There's also a security benefit that's easy to miss: properties are org-managed. A workflow author can't write deployment_tier: production in their YAML to elevate access. The claim value comes from the organization's property configuration, not from the workflow file. Privilege escalation via a crafted workflow becomes harder.

What to keep in mind

The feature is currently in public preview, so the API and UI may change before GA. A few practical points:

• Properties only appear in OIDC tokens for repos that have a value set for that property. A repo without the property set will not have the claim — your cloud trust policy should account for the case where the claim is absent.
• Configuring OIDC claims requires org admin or enterprise admin rights. Individual repo settings can only override what the org already allows.
• Custom properties on GitHub can be any string value. If you're using them as ABAC keys, it's worth constraining the allowed values when defining the property (single select vs. free text), so trust policy conditions stay predictable.
• Existing workflows don't need to change. OIDC token claims are generated by GitHub automatically. You're updating trust policies on the cloud side, not workflow YAML on the repo side.
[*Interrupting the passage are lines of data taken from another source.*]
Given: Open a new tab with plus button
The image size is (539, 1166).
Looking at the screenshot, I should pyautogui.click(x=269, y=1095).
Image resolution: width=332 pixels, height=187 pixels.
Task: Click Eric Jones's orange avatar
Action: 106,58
For orgs already using OIDC keyless auth, migrating to property-based policies is mostly a cloud-side change: update the trust conditions to reference repo_property_* claims and tag your repos with the right properties. The GitHub-side configuration is a handful of API calls or a few clicks in the new settings UI. Start with a non-production role to validate the claim flow before touching production access.